15. A non-transitory machine-readable medium comprising executable instructions, which, when executed by a processor of a computing device including access to a first initial learning model and a second initial learning model, cause the executable instructions to perform operations including: Input the first sensitive information into the first initial learning model; The first initial learning model is used to determine the first context information corresponding to the first sensitive information; Transmit the first context information to the second initial learning model; Using the second initial learning model, response language information in response to the first context information is determined based on the first context information, and first updated context information is determined based on the second context information corresponding to the response language information, wherein the second initial learning model does not receive the first sensitive information; The first updated context information is transmitted to the first initial learning model; The second sensitive information, which is in response to the first updated context information, is input into the first initial learning model; The first initial learning model is used to determine the third context information corresponding to the second sensitive information and the first updated context information; The second updated context information is determined based on the first updated context information and the third context information; and The second updated context information is transmitted to the second initial learning model, wherein the second initial learning model does not receive the second sensitive information.

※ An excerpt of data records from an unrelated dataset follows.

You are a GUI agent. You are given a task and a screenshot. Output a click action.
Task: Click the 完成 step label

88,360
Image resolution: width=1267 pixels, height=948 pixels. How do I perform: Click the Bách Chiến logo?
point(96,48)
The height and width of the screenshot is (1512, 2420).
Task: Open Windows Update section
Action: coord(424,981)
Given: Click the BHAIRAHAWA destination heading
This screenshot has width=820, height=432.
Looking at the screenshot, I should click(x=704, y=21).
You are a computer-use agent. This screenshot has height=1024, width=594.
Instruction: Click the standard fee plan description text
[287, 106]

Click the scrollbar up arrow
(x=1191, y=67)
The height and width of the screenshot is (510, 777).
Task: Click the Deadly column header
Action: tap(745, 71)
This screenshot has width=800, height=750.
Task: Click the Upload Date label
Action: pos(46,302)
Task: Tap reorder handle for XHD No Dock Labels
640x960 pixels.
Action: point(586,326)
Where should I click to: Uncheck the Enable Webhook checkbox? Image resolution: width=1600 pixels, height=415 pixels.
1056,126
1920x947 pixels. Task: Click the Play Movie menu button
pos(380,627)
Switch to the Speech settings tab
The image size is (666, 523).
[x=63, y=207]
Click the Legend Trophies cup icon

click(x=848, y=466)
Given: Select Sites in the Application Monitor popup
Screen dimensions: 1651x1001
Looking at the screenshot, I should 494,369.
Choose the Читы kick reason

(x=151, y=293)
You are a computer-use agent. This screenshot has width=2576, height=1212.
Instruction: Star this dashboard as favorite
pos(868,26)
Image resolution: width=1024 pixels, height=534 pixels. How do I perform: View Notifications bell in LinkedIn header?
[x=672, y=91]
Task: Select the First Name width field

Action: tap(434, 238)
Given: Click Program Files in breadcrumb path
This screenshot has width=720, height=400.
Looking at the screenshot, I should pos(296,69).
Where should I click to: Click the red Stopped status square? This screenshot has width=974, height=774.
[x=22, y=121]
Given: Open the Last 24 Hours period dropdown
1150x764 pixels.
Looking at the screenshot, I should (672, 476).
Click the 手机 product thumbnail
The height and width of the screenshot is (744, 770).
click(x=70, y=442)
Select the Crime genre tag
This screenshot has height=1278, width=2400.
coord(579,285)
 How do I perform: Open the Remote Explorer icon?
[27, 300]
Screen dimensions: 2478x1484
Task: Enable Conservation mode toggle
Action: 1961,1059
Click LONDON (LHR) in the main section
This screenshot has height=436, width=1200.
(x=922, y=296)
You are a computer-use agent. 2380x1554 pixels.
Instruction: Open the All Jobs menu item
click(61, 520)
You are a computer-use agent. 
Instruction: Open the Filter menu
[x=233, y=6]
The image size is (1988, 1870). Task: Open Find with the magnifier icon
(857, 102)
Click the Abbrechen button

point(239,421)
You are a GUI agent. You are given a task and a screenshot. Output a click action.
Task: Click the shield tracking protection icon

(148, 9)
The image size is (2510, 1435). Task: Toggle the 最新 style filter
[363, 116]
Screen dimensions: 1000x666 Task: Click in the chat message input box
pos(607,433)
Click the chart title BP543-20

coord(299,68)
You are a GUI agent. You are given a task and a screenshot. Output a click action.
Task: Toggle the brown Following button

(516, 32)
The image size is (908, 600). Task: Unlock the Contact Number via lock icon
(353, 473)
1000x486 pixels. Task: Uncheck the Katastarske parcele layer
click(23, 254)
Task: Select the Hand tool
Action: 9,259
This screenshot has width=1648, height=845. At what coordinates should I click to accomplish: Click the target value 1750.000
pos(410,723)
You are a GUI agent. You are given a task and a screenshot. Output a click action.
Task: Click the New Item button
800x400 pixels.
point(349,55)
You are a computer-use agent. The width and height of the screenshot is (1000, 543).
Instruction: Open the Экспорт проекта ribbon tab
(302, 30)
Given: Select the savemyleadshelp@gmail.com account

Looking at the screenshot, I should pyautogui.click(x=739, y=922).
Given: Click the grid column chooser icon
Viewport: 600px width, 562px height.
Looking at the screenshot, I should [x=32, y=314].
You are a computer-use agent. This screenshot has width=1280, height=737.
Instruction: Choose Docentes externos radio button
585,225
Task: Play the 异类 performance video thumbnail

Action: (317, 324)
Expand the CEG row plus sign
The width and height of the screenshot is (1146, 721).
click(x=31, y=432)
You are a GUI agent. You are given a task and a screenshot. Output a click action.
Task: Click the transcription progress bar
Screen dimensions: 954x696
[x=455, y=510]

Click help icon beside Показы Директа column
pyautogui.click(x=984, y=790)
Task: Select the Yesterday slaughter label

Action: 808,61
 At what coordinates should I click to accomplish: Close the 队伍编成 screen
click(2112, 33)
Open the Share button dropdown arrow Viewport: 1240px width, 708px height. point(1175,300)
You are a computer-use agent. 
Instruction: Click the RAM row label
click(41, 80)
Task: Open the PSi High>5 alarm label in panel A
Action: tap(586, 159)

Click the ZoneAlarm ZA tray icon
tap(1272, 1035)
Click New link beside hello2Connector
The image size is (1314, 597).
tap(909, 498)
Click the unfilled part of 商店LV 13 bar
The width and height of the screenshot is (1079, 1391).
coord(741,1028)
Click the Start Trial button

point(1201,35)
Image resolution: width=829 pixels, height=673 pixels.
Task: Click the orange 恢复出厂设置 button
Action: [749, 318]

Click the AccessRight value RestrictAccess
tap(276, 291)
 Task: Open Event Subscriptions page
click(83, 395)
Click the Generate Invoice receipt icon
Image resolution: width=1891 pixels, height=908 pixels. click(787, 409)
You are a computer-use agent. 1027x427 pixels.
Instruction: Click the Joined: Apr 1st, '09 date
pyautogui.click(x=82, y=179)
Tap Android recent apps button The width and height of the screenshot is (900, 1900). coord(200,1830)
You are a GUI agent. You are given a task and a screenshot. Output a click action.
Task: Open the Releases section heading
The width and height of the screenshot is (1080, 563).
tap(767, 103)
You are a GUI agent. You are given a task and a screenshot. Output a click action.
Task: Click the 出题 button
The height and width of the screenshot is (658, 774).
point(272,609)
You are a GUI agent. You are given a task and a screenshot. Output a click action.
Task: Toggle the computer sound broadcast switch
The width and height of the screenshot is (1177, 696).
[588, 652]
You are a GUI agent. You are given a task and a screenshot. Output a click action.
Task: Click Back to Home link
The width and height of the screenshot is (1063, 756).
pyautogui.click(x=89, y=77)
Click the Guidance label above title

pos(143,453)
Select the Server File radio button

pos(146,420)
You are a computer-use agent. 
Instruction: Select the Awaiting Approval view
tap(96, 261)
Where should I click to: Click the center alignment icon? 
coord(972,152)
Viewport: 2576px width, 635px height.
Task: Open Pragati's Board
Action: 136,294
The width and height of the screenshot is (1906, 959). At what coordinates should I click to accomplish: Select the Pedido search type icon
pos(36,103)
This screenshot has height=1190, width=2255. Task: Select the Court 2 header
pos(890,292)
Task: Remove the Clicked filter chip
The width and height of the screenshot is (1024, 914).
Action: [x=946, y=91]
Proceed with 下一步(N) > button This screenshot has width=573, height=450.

16. The non-transitory machine-readable medium of claim 15, wherein the operation caused by the executable instructions further includes: The second initial learning model is trained based on the first context information, the second context information, and the third context information to obtain an updated second learning model.

17. The non-transitory machine-readable medium of claim 15, wherein the executable instructions are configured to: train the second initial learning model not based on the first sensitive information or the second sensitive information.

18. The non-transitory machine-readable medium of claim 15, wherein the executable instructions are configured to: provide the updated second learning model to a parameter server for training a central learning model to obtain an updated central model.